Problem description: Transcribe exactly the lines that fall between the one holding "Task: Select the Beatrice city name" and the one holding "The image size is (1568, 546).", inclusive, from the entries below.

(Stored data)
┌──
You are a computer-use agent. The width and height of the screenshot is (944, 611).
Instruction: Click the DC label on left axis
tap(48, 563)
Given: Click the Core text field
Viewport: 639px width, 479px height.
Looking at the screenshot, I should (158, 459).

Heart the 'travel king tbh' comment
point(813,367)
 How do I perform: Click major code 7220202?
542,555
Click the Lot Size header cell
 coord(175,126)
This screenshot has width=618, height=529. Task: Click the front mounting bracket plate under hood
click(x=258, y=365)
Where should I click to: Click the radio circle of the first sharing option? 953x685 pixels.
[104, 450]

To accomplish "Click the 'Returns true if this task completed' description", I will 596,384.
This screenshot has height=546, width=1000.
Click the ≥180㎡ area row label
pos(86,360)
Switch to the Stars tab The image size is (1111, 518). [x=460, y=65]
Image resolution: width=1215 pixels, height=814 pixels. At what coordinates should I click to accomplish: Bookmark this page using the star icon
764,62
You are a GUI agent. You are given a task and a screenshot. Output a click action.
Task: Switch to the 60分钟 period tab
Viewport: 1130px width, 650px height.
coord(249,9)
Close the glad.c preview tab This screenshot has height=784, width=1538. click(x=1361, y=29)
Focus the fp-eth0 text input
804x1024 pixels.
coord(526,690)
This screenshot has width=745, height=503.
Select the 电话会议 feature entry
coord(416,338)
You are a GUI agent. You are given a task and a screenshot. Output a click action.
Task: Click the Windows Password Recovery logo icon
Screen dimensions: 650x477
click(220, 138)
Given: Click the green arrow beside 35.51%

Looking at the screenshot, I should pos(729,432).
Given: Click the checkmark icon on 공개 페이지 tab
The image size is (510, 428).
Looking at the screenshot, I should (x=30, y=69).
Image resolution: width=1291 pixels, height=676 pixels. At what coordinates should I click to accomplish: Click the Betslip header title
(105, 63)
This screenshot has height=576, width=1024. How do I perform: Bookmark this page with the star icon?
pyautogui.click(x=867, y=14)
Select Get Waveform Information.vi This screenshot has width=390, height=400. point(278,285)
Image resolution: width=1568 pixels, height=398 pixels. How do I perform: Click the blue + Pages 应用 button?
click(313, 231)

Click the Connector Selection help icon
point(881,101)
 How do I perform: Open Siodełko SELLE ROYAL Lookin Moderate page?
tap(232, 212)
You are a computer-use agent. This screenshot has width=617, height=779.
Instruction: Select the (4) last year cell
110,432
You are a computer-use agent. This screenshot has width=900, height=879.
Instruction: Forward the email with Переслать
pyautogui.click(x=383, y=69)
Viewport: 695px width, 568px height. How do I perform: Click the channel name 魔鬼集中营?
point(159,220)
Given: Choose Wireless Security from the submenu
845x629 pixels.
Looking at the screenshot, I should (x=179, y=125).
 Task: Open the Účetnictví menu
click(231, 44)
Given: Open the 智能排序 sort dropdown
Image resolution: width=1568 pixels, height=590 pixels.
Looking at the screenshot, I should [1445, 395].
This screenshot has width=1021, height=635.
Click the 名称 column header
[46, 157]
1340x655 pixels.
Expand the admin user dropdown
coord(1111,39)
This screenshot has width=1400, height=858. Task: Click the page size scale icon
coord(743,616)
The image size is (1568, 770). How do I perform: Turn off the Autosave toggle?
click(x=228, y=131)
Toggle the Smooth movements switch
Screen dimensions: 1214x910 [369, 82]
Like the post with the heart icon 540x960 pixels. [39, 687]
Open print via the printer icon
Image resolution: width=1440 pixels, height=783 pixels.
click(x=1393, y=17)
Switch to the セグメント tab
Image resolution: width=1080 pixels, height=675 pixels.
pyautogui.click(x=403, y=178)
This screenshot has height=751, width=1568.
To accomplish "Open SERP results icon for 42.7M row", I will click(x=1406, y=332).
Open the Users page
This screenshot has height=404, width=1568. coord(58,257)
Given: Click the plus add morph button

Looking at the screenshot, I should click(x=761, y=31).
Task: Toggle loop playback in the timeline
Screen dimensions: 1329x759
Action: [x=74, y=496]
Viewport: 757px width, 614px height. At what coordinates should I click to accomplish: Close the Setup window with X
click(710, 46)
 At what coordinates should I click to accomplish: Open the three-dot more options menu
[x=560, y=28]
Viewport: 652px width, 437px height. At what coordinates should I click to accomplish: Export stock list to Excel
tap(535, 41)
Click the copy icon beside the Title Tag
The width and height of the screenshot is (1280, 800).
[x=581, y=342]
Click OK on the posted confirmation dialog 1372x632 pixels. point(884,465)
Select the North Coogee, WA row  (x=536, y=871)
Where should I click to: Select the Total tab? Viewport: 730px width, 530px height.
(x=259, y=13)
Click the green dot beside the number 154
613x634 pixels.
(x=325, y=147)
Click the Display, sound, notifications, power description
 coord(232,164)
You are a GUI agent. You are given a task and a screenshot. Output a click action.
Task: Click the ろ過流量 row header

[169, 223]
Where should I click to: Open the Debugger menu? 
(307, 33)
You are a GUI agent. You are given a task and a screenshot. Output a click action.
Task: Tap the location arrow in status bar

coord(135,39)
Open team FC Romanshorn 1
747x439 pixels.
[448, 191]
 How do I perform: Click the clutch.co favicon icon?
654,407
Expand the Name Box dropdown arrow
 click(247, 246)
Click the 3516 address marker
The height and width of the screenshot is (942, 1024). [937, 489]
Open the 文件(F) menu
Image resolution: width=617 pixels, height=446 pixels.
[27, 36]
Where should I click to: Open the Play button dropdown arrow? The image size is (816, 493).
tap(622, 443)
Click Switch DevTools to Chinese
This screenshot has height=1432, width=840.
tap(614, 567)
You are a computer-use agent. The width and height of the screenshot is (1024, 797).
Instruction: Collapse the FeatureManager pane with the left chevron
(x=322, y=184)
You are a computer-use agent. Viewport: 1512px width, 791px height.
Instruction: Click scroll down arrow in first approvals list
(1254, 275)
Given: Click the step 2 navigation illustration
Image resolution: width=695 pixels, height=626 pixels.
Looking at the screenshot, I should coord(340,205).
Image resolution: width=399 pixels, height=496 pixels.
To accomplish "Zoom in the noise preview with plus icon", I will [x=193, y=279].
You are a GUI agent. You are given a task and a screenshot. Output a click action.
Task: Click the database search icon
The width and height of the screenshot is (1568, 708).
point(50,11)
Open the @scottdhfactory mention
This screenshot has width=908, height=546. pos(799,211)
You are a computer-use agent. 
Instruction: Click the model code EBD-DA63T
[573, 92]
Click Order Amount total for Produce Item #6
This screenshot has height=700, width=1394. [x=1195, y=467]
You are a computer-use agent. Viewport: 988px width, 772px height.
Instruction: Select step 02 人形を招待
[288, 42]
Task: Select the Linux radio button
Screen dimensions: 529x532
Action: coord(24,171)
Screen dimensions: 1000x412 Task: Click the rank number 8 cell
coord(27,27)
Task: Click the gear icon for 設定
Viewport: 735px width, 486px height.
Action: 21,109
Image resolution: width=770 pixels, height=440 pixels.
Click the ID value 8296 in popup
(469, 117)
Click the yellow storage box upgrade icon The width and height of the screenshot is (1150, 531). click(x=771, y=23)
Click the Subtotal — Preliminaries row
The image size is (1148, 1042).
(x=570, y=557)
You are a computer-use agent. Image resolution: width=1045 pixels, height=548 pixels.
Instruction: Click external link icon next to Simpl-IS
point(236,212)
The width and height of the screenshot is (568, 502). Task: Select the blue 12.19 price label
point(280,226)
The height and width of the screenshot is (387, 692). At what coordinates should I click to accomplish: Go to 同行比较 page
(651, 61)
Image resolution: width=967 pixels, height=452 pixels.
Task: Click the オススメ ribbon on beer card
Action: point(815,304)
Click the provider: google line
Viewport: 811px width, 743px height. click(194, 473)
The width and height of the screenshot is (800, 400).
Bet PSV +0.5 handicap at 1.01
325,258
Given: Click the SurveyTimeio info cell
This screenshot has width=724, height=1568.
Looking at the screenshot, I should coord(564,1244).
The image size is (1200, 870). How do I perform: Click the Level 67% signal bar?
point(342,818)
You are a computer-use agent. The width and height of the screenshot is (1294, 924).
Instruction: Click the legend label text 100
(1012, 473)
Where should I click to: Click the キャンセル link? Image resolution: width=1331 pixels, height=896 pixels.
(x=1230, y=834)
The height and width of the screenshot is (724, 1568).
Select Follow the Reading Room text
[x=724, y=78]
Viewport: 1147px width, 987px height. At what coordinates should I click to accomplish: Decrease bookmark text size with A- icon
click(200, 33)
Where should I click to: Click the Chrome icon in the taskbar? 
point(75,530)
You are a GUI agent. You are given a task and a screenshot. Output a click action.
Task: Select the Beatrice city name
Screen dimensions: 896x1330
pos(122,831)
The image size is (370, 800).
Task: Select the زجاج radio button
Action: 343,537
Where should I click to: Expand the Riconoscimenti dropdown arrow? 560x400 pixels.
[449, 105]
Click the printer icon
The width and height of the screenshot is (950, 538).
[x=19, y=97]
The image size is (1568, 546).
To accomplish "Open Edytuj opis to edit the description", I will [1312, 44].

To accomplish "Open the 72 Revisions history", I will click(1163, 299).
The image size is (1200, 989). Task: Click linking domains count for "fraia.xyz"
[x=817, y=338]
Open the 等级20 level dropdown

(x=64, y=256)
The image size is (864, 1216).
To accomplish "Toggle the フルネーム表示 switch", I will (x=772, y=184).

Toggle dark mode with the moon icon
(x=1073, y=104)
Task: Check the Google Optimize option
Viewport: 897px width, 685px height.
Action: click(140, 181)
└──
Expected answer:
Task: Select the Beatrice city name
Screen dimensions: 896x1330
pos(122,831)
The image size is (370, 800).
Task: Select the زجاج radio button
Action: 343,537
Where should I click to: Expand the Riconoscimenti dropdown arrow? 560x400 pixels.
[449, 105]
Click the printer icon
The width and height of the screenshot is (950, 538).
[x=19, y=97]
The image size is (1568, 546).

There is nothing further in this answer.